Ne reculant devant rien pour soumettre les Kurdes de Syrie, la Turquie joue la guerre de l’eau, laissant les habitants sans rien plusieurs jours durant.
Devant son domicile du Nord-Est de la Syrie, Cheikha Majid raconte que sa vie est devenue une quête interminable pour trouver de l’eau, depuis que la Turquie s’est emparée d’une station de pompage d’eau potable alimentant sa ville. « Je passe mon temps à courir après des camions-citernes », résume cette grand-mère de 43 ans, qui souffre des pénuries d’eau depuis des mois à Hassaké, ville sous contrôle de l’administration semi-autonome kurde. « Parfois, je dois quémander de l’eau à mes voisins », ajoute-t-elle.
Les habitants de la région paient le prix fort le bras de fer qu’imposent les forces turques aux Kurdes. L’armée turque et ses supplétifs syriens occupent depuis 2019 une bande frontalière de 120 kilomètres en Syrie, y compris la station d’Allouk qui fournit de l’eau potable à 460 000 personnes. Pour les responsables kurdes et des analystes, Ankara utilise l’eau comme outil de pression afin d’obtenir davantage de courant électrique, fourni par les Kurdes, dans les zones qu’elle a conquises.
La Turquie dément. Le ministère turc de la Défense a encore affirmé le 6 août que la station d’Allouk faisait l’objet de travaux de maintenance et qu’Hassaké était toujours approvisionnée en eau. Non, ont répliqué les Kurdes, inondant les réseaux sociaux de photos, avec commentaires à l’appui, assortis du mot-dièse « La soif étrangle Hassaké ». Damas a aussi accusé lundi Ankara d’utiliser l’eau comme une «arme contre les civils syriens ».
21 jours sans eau
En août, les robinets sont restés à sec pendant 21 jours. « La plupart du temps, nous nous baignons dans l’eau salée » des puits pour maintenir une hygiène de base, raconte Cheikha, qui vit avec ses sept enfants et deux petits-enfants. Dans les rues étroites, des femmes et des enfants portent des bidons vides en attendant des livraisons d’eau. Une jeune fille remplit un réservoir sur un toit avec un long tuyau relié à un camion-citerne.
Ankara a coupé les vannes à huit reprises depuis l’automne, selon les Kurdes. « Ils occupent nos terres et maintenant ils nous coupent l’eau », se lamente Saleh Fattah, 45 ans. Selon les responsables kurdes, un accord prévoyait après la dernière offensive qu’Ankara alimente la région en eau en contrepartie de l’acheminement du courant par les Kurdes. Mais les pressions vont depuis crescendo pour « demander plus d’électricité », déplore Suzdar Ahmad, codirecteur de l’autorité hydraulique au sein de l’administration kurde.

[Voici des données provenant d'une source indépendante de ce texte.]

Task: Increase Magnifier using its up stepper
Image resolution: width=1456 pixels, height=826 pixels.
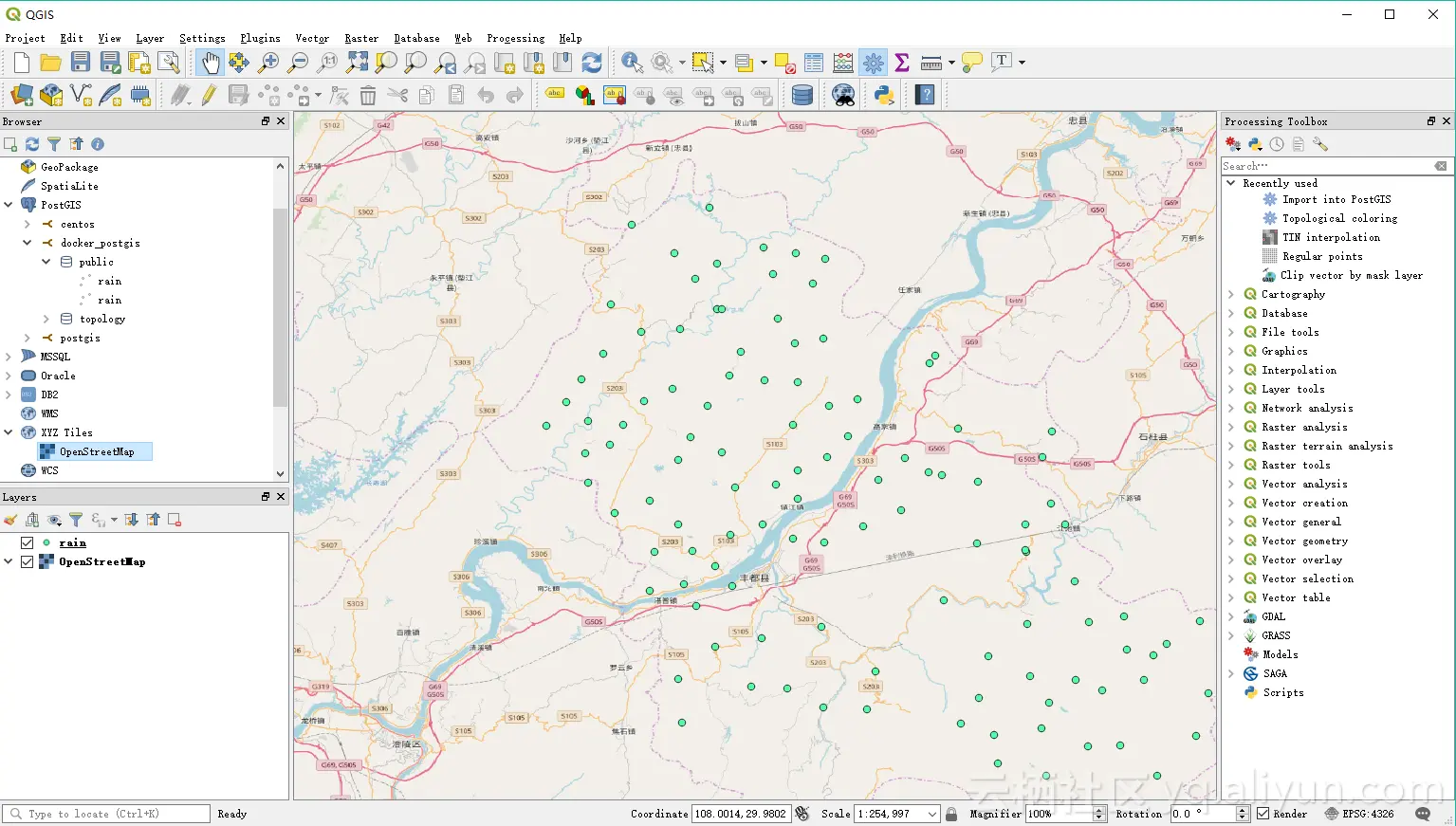Action: tap(1098, 809)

« Depuis que les Turcs occupent Ras al-Ain, il y a eu d’interminables cycles de négociations sur les coupures d’eau », ajoute Aheen Sweid, codirectrice de l’autorité de l’énergie. Cette fois, les Kurdes ont décidé de répliquer : le 13 août, ils ont coupé le courant dans cette région, indique-t-elle.
Les deux parties ont fini par négocier un accord via la Russie prévoyant un retour à la normale dès lundi à Hassaké. Pour l’analyste américain Nicholas Heras, « s’emparer de la station d’Allouk était l’un des principaux objectifs de la campagne militaire turque » en octobre 2019. « La Turquie veut utiliser l’eau comme moyen de pression pour retourner la population locale (…) contre les Forces démocratiques syriennes», alliance dominée par les combattants kurdes, ajoute-t-il.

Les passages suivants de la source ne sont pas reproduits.